Outpatient Detox Threatened By New Jersey Medical Board
MERCHANTVILLE, N.J.-An enterprising addictionologist may have to leave the state to keep his outpatient detox practice alive.

  The New Jersey Board of Medical Examiners, awakened to “four-hour detox” via anesthesia in a physician’s office by Dr. Lance Gooberman’s newspaper ads and billboards, has proposed restricting the procedure to university medical centers.

  Dr. Gooberman, who’s treated 1,200 patients in the past three years, charges $2,900 for heroin detox and $3,600 for methadone-a global fee that includes medical follow-up. Patients are sent home with a naltrexone implant, which he’s trying to patent, and a referral to a 12-step program. He says many patients are repeats.

  Dr. Gooberman says he might relocate to Pennsylvania. His practice is also threatened by other new state office-anesthesia requirements that the internist says would force him to hire an anesthesiologist and raise prices. Yet the state says it’ll allow exceptions on a case-by-case basis to non-anesthesiologists doing rapid detox.
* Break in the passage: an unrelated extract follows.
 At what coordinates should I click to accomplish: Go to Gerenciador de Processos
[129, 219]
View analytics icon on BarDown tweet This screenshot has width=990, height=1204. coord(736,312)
  Dr. Gooberman says he sent a half-dozen early patients to the hospital, but he adds that none had permanent injuries and that addicts face greater risks if they don’t kick drugs. Two other patients died of cocaine overdoses, he says, the night after the procedure.

  CITA-Americas has sued Dr. Gooberman, claiming misappropriation of its protocol. But he says his method is different, citing the implant, and the suit, he adds, is near settlement.

  Anesthesiologist David Simon of Tolland, Conn., says he got a threatening letter from CITA-Americas, but that hasn’t deterred him from doing 130 rapid detox procedures, at $3,000 a pop, over the past 14 months. Patients stay overnight at his clinic.